Of course, there is no class without homework, so we did an outline of our stories and posted it for everyone in the group to see (I was freaking nervous). We got into the motivation of our own characters. We basically plotted an entire story with subplots, characters and everything else. All I had left to do was write it.
Some of our pantsers had a really hard time, but it was worth it. (At least in my eyes) Rhonda went through every one of our plots and gave feedback, which helped a lot to see flaws. It made me realize why I had fought so hard with a story that simply refused to work. It took me months to write a couple of thousand words. In the end, I gave up on that story. Not the idea, don’t get me wrong. I like the idea and I will write the story-but in the way it’s meant to be. In a way I have fun while writing it.

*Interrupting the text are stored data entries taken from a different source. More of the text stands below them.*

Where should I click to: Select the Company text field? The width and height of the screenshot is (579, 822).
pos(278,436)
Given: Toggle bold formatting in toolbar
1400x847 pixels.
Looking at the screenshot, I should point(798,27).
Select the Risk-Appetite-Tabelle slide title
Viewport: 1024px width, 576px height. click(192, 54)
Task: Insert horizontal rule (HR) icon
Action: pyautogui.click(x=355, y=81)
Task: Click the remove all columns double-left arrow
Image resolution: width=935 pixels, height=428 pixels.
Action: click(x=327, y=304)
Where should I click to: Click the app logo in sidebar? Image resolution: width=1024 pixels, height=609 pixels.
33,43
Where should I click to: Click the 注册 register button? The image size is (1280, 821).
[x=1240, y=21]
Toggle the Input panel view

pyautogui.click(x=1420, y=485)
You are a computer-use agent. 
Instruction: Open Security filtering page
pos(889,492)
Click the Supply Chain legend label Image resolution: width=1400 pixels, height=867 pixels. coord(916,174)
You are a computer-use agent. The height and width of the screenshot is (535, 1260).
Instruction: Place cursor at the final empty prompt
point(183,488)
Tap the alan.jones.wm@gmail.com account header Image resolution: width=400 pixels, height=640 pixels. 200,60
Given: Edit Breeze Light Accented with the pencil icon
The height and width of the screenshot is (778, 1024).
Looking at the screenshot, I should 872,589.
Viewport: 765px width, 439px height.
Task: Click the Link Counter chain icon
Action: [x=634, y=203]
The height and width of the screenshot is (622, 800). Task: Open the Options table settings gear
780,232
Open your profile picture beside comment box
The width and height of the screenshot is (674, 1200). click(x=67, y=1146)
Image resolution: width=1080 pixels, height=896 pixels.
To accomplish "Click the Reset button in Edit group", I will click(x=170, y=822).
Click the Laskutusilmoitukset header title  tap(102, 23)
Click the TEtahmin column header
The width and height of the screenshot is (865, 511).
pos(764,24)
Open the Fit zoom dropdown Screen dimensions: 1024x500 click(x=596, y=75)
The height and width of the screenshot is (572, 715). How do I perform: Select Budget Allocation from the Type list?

I still don’t like plotting. I might never like it. But before I start a story, I sit down and do my homework. My GMC and my plot. I outline everything, the plot points, the length, the chapters… I don’t line out every scene until the end, but only a few ahead. That’s enough for me and allows my characters to change a story if they need to. But I can add some foreshadowing and lead up to certain events since I know what will be coming in a later chapter.
I still manage to surprise me (I managed to add a very important character out of the blue in my last story) so outlining is not stifling my creativity. What it does is giving me a direction. I now write 1.5k on a bad day, 3k on a good. (Good and bad doesn’t say anything about my writing itself, only about how tired I am as I’m writing at night.)
I have fun again. My characters talk to me and have fun as well.
This is why I sit down, take two or three days to outline and then write. I wrote a 65k novel in exactly six weeks. I still need to edit it (typos and small tweaks), but basically, the story is done. I might add some foreshadowing or flesh out one scene or two. But I don’t have to get back and see where I took a wrong turn or where I have to change the whole story.
For that, I’m grateful to Rhonda. And believe me, I already told her I’ll attend the next workshop.
If you’re interested in the workshops, I’ll post updates here.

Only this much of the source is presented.